Como se pode ver, o centralismo democrático não é um remédio milagroso, depende da escrupulosidade do realismo político. Se usado como um fim em si mesmo pode servir apenas para “centralizar o oportunismo, o sectarismo ou, até mesmo, o espontaneísmo. Além disso, não basta dizer que temos que ir até a massa, até os operários, até às periferias. É necessário saber o que fazer lá. Temos que reformular todo o nosso trabalho de base. Ir para a porta de fábrica ou para as periferias gritar Fora Bolsonaro sem condições não é apenas equivocado, mas um desserviço pra revolução. É necessário reformular a propaganda, a agitação, a aproximação com todos esses setores. É fundamental desenvolver um método de "politizar" os problemas cotidianos da vida pessoal e individual de cada trabalhador (incluso e fundamentalmente as suas contradições sexuais e morais), além de aprender a explicar pacientemente, persistentemente e sistematicamente. Há todo um campo de desgaste ao governo Bolsonaro que precisa ser trabalhado para avançarmos em direção à revolução no Brasil. Um pequeno exemplo: devemos demonstrar que Bolsonaro nem sequer liberal é; há todo um campo que envolve a propaganda do socialismo que precisa ser resgatado e reconstruído.

A restauração do capitalismo representou uma vitória ideológica conjuntural da burguesia, o que possibilitou que os trabalhadores seguissem anestesiados contra a ideia de “socialismo”, tornando-os reféns da barbárie criada pelo capitalismo. A crise da sociedade capitalista é vista e sentida como um beco sem saída, que tende a reforçar os sentimentos niilistas no campo ideológico e pessoal. Quando eles olham para o socialismo não se sensibilizam com as agitações das organizações e partidos de esquerda, que tendem a lhes soar como utópicas ou como a possibilidade de uma repetição mecânica do que foram os regimes stalinistas. A esquerda precisa se reinventar permanentemente, saber desenvolver crítica e autocrítica pessoal e coletiva; cultivar a sinceridade e a honestidade nos debates internos; lutar contra os seus próprios dogmas e contra a tendência inata de transformar o “socialismo” numa nova forma de messianismo e de religião. Acredito que para a massa em geral é fundamental a defesa racional do socialismo contra o irracionalismo burguês, que só pode sustentar a barbárie capitalista recorrendo à distorções teóricas e literárias grosseiras, quase uma institucionalização da mentira, do terrorismo psicológico e da idiotice; sobre a vanguarda de “esquerda” é necessário debater profundamente qual a sua estratégia ao socialismo, desmascarando aonde nos leva tal ou qual caminho, e levantando a bandeira da revolução, sempre procurando sustentá-la com uma sólida e lúcida análise da realidade que se reavalie e se autocritique permanentemente. Para isso é fundamental o exercício da verdade, da coerência e da autocrítica.

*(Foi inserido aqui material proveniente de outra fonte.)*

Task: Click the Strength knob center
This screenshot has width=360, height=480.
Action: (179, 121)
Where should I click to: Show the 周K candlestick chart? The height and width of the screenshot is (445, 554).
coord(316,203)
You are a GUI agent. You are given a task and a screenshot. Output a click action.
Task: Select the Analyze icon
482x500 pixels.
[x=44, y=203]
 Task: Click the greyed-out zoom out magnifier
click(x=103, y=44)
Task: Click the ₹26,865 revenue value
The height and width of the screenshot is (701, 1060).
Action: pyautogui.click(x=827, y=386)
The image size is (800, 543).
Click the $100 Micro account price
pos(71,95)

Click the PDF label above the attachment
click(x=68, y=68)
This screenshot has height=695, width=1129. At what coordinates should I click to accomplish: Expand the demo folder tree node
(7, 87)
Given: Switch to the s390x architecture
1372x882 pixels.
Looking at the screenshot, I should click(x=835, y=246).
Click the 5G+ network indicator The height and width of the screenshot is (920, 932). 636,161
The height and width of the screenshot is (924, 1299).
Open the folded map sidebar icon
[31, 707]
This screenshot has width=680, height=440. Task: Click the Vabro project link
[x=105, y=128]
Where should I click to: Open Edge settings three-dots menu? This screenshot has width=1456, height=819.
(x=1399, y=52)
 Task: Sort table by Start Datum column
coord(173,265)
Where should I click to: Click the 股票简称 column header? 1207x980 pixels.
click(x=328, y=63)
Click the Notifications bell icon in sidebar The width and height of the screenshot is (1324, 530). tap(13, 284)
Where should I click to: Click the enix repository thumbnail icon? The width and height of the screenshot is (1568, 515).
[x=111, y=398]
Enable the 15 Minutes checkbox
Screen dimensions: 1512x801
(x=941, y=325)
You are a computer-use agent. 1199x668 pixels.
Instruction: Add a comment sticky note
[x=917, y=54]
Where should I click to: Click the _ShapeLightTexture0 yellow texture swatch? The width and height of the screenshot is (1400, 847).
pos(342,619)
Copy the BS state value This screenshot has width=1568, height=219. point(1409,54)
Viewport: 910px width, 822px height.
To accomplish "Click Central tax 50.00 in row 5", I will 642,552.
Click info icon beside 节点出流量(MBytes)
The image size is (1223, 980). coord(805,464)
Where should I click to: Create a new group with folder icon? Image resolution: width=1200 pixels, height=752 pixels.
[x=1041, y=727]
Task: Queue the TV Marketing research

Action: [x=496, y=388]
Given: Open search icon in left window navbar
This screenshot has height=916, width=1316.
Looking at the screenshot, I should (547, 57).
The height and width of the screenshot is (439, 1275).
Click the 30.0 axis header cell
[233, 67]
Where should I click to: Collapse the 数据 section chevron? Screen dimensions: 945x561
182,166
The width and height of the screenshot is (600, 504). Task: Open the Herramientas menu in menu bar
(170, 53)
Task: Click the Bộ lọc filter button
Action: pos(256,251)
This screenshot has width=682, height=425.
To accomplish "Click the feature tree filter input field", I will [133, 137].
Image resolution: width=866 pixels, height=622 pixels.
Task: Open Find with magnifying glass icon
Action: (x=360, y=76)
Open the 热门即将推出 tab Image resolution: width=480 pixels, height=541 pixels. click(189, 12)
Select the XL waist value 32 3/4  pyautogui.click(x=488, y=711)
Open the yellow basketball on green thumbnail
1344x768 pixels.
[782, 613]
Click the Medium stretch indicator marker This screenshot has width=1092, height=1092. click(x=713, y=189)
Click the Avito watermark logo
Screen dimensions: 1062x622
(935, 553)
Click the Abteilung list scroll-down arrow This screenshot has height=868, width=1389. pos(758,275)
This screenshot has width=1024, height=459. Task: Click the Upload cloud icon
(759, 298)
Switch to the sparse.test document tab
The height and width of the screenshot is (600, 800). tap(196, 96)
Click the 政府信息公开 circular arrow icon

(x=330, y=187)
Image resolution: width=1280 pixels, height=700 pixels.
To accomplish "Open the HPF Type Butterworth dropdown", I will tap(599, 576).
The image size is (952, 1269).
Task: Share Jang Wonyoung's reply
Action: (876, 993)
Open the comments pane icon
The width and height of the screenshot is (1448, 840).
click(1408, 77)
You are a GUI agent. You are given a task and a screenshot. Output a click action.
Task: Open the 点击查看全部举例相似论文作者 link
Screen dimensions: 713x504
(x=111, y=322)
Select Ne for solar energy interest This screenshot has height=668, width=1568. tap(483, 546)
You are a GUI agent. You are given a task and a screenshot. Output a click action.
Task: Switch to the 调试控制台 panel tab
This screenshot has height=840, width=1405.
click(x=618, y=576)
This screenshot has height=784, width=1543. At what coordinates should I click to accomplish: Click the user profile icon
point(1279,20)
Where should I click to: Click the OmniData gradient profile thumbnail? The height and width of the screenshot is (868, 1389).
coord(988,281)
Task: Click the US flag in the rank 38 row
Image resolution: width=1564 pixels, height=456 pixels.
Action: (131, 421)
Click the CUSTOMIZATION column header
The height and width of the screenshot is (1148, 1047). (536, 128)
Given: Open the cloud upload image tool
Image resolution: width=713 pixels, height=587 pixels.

Em síntese, arrisco concluir o seguinte: para uma organização revolucionária devemos ter, sim, centralismo democrático (total liberdade de discussão e centralidade na ação, mas isso levando em consideração o grau de acordo e concordância com a política, que, como foi dito, precisa ser escrupulosamente realista); reformular totalmente o trabalho de base, a agitação e a propaganda da “esquerda” e de uma futura organização revolucionária. Esta é uma das minhas esperanças com este embrião de célula ovo ou zigoto.